* [Goal] Reproduce, word for word, the part of the data that opens with the line containing "Click the company name search input field" and runs to the end of the data. Leave the pictures out of your copy.

-- BEGIN --

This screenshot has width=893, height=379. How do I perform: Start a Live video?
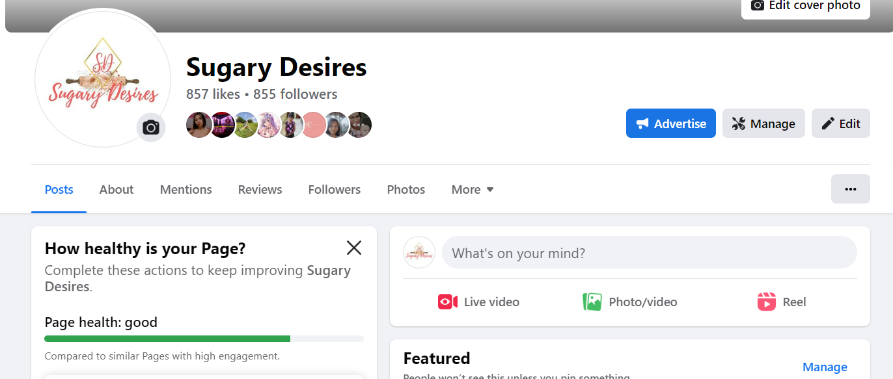[x=479, y=302]
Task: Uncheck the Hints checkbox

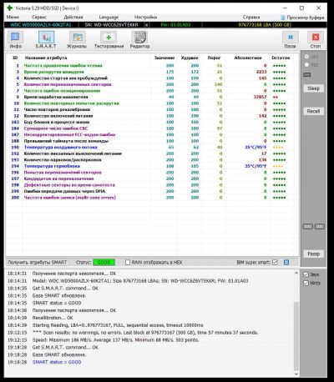Action: coord(306,283)
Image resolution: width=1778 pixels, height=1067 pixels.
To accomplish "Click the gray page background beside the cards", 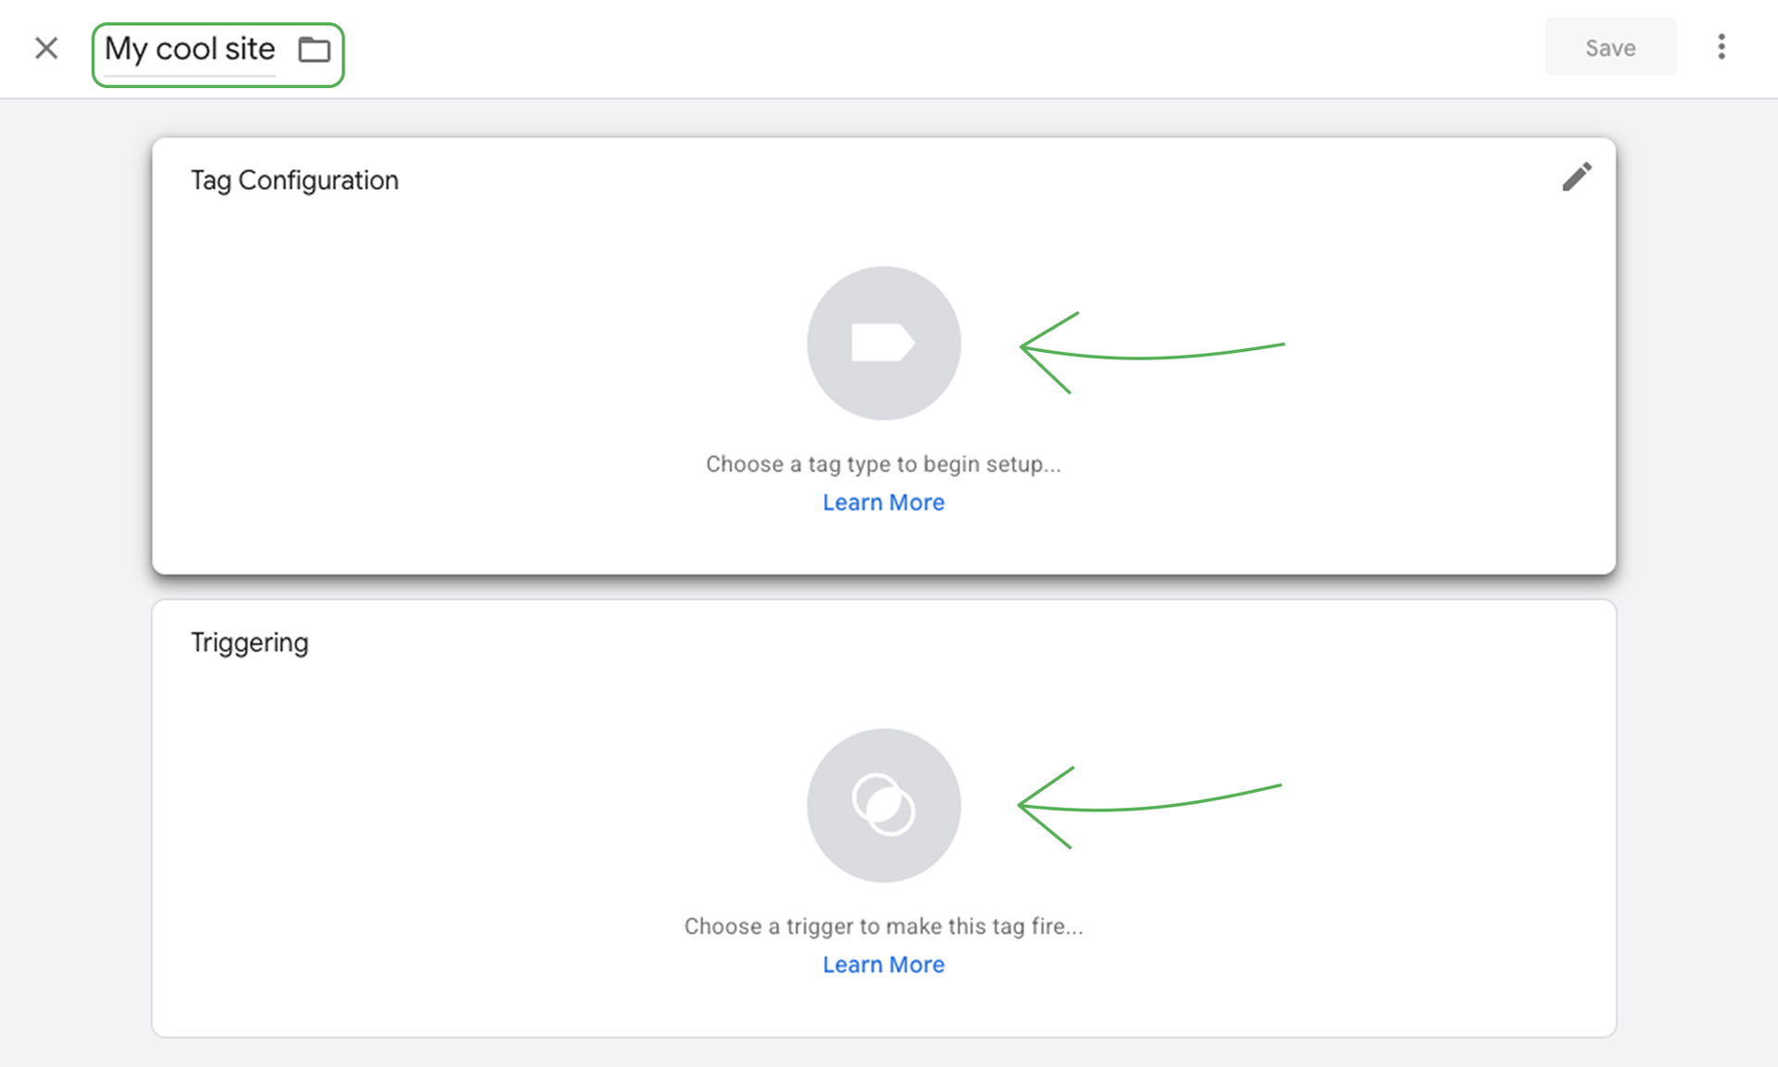I will point(74,556).

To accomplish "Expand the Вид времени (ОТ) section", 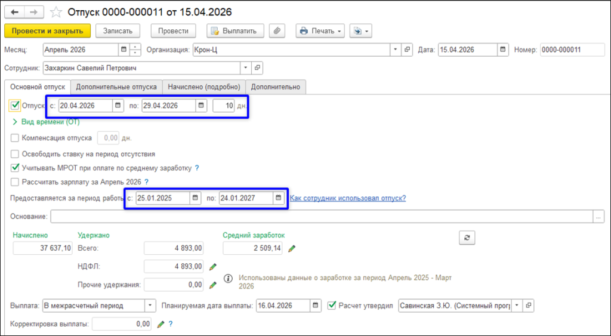I will click(x=47, y=122).
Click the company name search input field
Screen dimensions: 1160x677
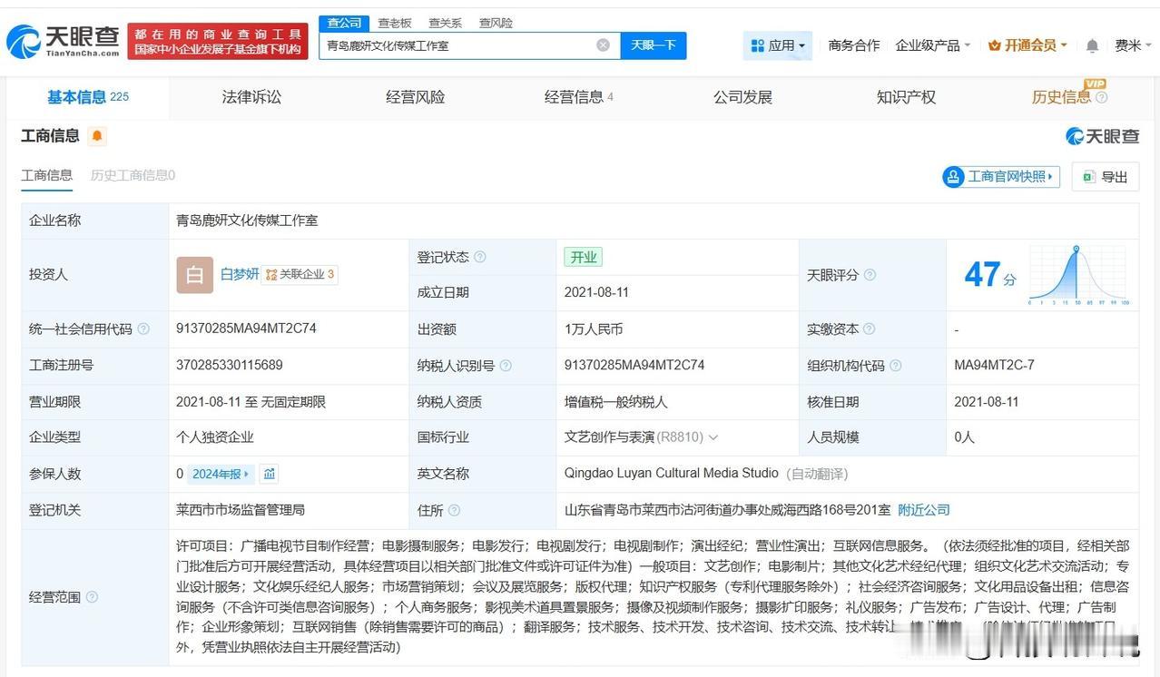point(458,45)
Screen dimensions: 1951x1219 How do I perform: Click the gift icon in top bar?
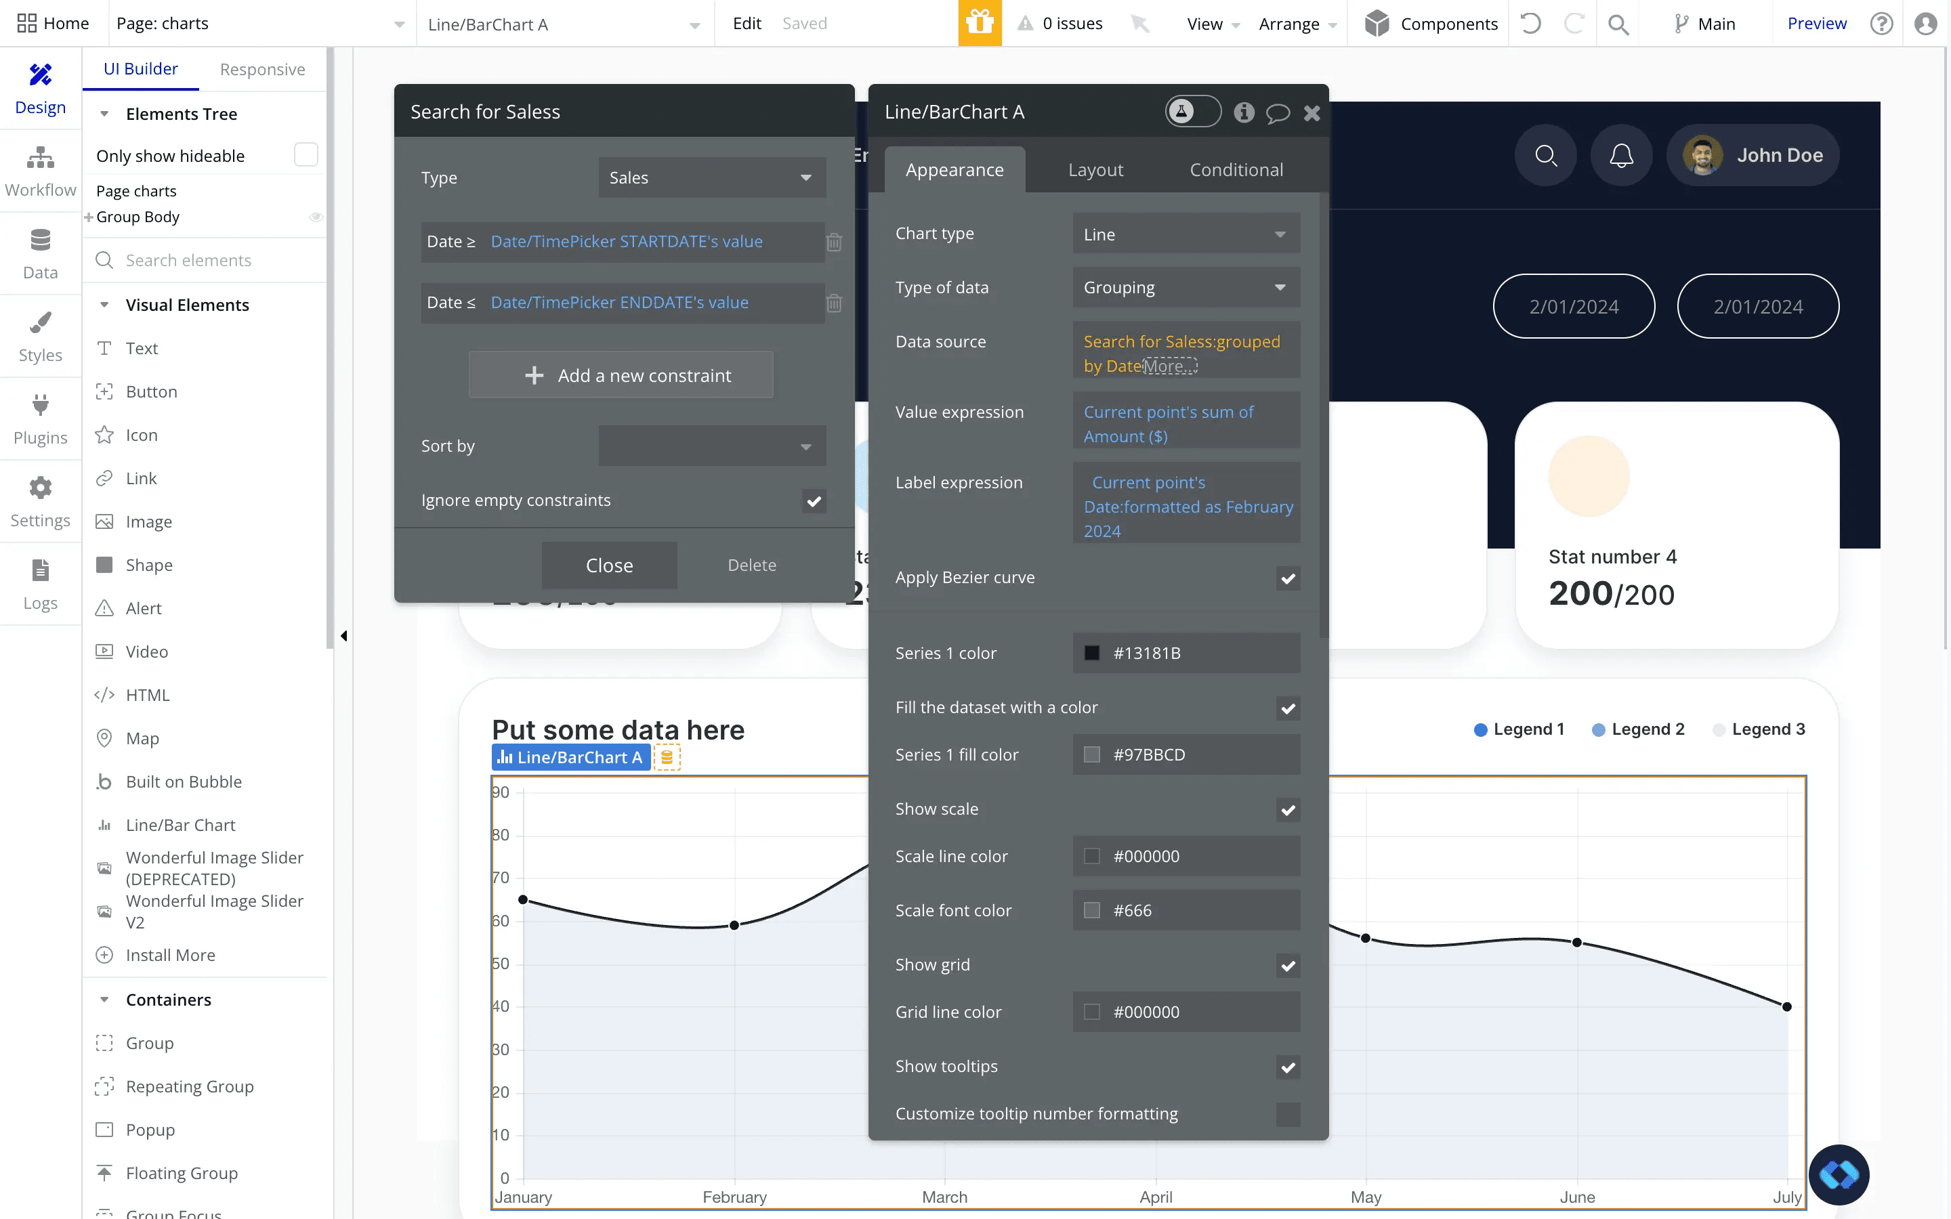coord(980,23)
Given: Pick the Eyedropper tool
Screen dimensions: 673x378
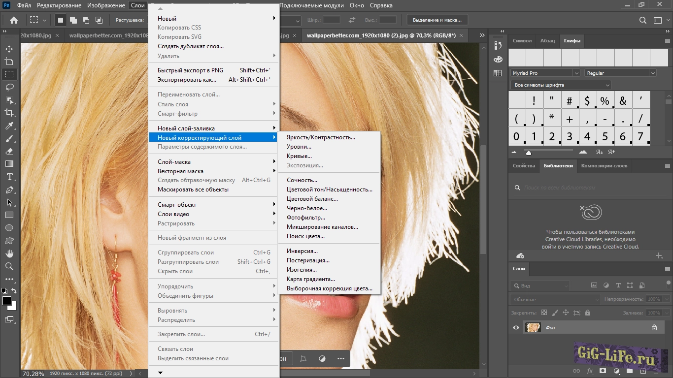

-- END --

* [Worked solution]
Click the company name search input field
Screen dimensions: 1160x677
point(458,45)
Screen dimensions: 1951x1219 How do I perform: Click the gift icon in top bar?
coord(980,23)
Given: Pick the Eyedropper tool
Screen dimensions: 673x378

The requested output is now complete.